I accept there are complex issues, for example, around public health nurses. I mentioned Child and Adolescent Mental Health Services, CAMHS. CAMHS, if it refuses to provide sexual abuse services in the context in which I work, does not treat them as a mental health issue and unless one is suicidal or is self-harming, one has a mental health issue to be resolved. Once that is resolved, one may still have issues around one's sexual abuse that one has not worked through, and in some parts of the country, a therapist or a psychologist might continue with him or her. In many parts of the country, it is excluded. There is a great deal of standardisation to be done. Even in the case of child deaths, if, for example, one brings in the child and adolescent mental health specialists, often it is the mental health specialist working with parents who are the ones who need to be alert to child death dangers. Those areas will be difficult and I do not envy the job of negotiating all of these matters.

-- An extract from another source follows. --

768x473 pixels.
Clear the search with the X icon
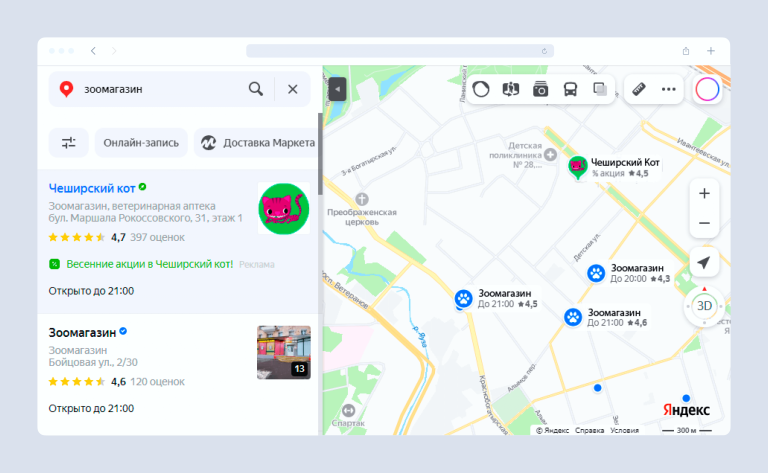(293, 89)
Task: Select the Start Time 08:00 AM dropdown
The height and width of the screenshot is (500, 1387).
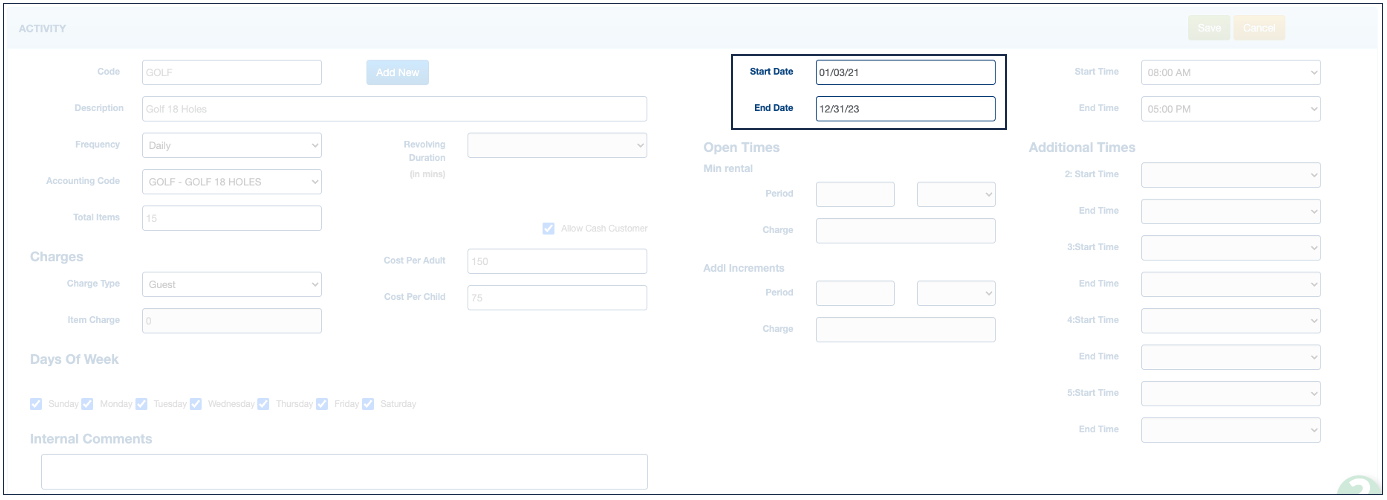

In the short term, there is a great deal of work which has already begun in standardising the cohort of staff working clearly within the agency's remit, and ensuring that in every part of the country this is a warning sign that we act on and move in this way.
In regard to what I would regard as a good outcome, the beginning of a plan has been developed. CARI has been involved in its evolution but my concern about the plan for child sexual abuse services, therapeutic or otherwise, is that an attempt is being made to develop them on an expenditure-neutral basis. I think this will be impossible to achieve in the context of a service that is in its infancy. If one takes the model for the adult counselling agency, which celebrated its tenth anniversary last year, I am concerned about the suggestion that we can roll out a service that would be in any way adequate to the needs of children. They will not be equivalent because the number of adults is limited and children have a specific timeframe. The numbers will not be huge but we should, at a minimum, be able to offer a specialist therapy service to children at least as good as the one we say they need when they turn 18 if they have been victims of abuse. Why is a similar service not to be provided while they are under 18? Children should be able to access a specialised therapy service to cope with abuse. While abuse may occur at any age from two to 18 years, early therapeutic intervention would avoid the need for extensive mental health services and further trauma and abuse in later years, both within the family and over the generations. I invite the committee to keep an eye on that issue. In regard to other preventative work, Ferns five is trying to develop services for abusers because that is also a preventative measure.